April 22, 2006

THE FAR RIGHT'S NATURAL ALLIES (via Tom Morin):

The left splits over immigration: Most liberals have celebrated the recent pro-immigration marches. But some leading progressives say illegal immigration hurts American workers. (Michelle Goldberg, 4/20/06, Salon)

Britt Minshall is a United Church of Christ pastor and a proud member of the religious left. A former civil rights Freedom Rider, he heads an interracial Baltimore congregation of 200, which has ministries that care for recovering addicts and for prostitutes. He also works in Haiti, and has written a self-published novel "to expose the pernicious effects of American foreign policy" on the people of that country. He calls the current administration "evil, wrong, treasonous ... a pack of monsters." And yet as he watched hundreds of thousands of immigrants march through the streets of America's biggest cities in the past few weeks, he found himself agreeing with some of the most right-wing Republicans. Most liberals are "dead wrong" on immigration, he says, arguing that social justice demands a crackdown on the undocumented. "I'm afraid the Minutemen have a point here," he says.

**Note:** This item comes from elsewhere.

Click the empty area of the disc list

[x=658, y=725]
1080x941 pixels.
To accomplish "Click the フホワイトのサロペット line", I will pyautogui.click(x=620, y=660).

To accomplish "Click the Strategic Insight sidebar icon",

Most liberals have celebrated the recent pro-immigration marches, seeing in them a new kind of civil rights movement. They've supported calls to legalize many of the 11 million undocumented immigrants currently in the United States. Many have delighted in the fissures opening up on the right, where nativists are pitted against laissez-faire business interests hungry for cheap labor. Yet there are fault lines on the left as well, with a small but notable number of progressive commentators warning that by championing rights for illegal immigrants and expanded legal immigration, liberals are working against the interests of low-skilled American workers. "I'm instinctively, emotionally pro-immigration," New York Times columnist Paul Krugman wrote last month. "But a review of serious, nonpartisan research reveals some uncomfortable facts about the economics of modern immigration ... [W]hile immigration may have raised overall income slightly, many of the worst-off native-born Americans are hurt by immigration -- especially immigration from Mexico." [...]

[T]he liberal debate over immigration isn't simply one between the left and the center. It cuts across ideologies. There are conservative Democrats, civil rights activists and leftist multiculturalists calling for legalizing undocumented immigrant workers, while figures including antiwar Air America radio host Thom Hartmann, writer Michael Lind and Sen. Byron Dorgan, D-N.D., are urging much tougher restrictions. The central question is whether the interests of working-class Americans and those of immigrants, legal and illegal, are necessarily in opposition, and if they are, how progressives -- and the lawmakers they support -- should deal with it. What does it mean if the inspiring words inscribed on the Statue of Liberty -- "Send these, the homeless, tempest-tossed, to me" -- can't be reconciled with the needs of this country's workers?


Opposition to immigration naturally unites nativists (especially blacks who stand to lose their urban power base), protectionists and isolationists across party lines.

Posted by Orrin Judd at April 22, 2006 11:31 PM
Comments

There it is: cross-cleavage--just like 1860.

Part of the confusion arises from the way the left has no policy other than blind reaction against whatever they think the right wants.

Posted by: Lou Gots at April 23, 2006 3:32 PM

Be interesting to see what the Cinco de Mayo celebrations bring.

Posted by: erp at April 23, 2006 4:04 PM

OJ:

I'd been thinking for a while that your thesis that anti-immigrationism will become a Democratic issue is probably dubious, and then what do I come across but this passage in the paper about a week ago:

"I'm instinctively, emotionally pro-immigration," New York Times columnist Paul Krugman wrote last month. "But a review of serious, nonpartisan research reveals some uncomfortable facts about the economics of modern immigration ... [W]hile immigration may have raised overall income slightly, many of the worst-off native-born Americans are hurt by immigration -- especially immigration from Mexico." [...]

Holy smokes. Don't need a weatherman...

Posted by: Matt Murphy at April 24, 2006 12:24 PM

Matt:

It may only be a marriage of convenience, but the desire of black leaders to protect their political power, of unions to drive up labor costs, of pacifists to be isolated, of secularists to keep out Christian immigrants, etc. creates a thorough web interknitting the Left and far Right.

Posted by: oj at April 24, 2006 12:31 PM

It is no more inconceivable that the Democrats become the party of anti-illegal immigration than it was inconceivable that the Party of Lincoln adopt Nixon's Southern Strategy in the 1970's.

Posted by: Chris Durnell at April 24, 2006 12:45 PM

Chris Durnell:

I've heard some liberal columnists, like Froma Harrop, try to tell the Democrats that they need to get tough on the immigration issue, but I have usually blown it off as simple political preening. And, after all, Ted Kennedy is out there speaking to the recent pro-immigration demonstrators.

But having Krugman come out like this seems like a watershed. And I agree with OJ that at least some liberals are going to become uncomfortable with the generally strong religiosity of Hispanic immigrants.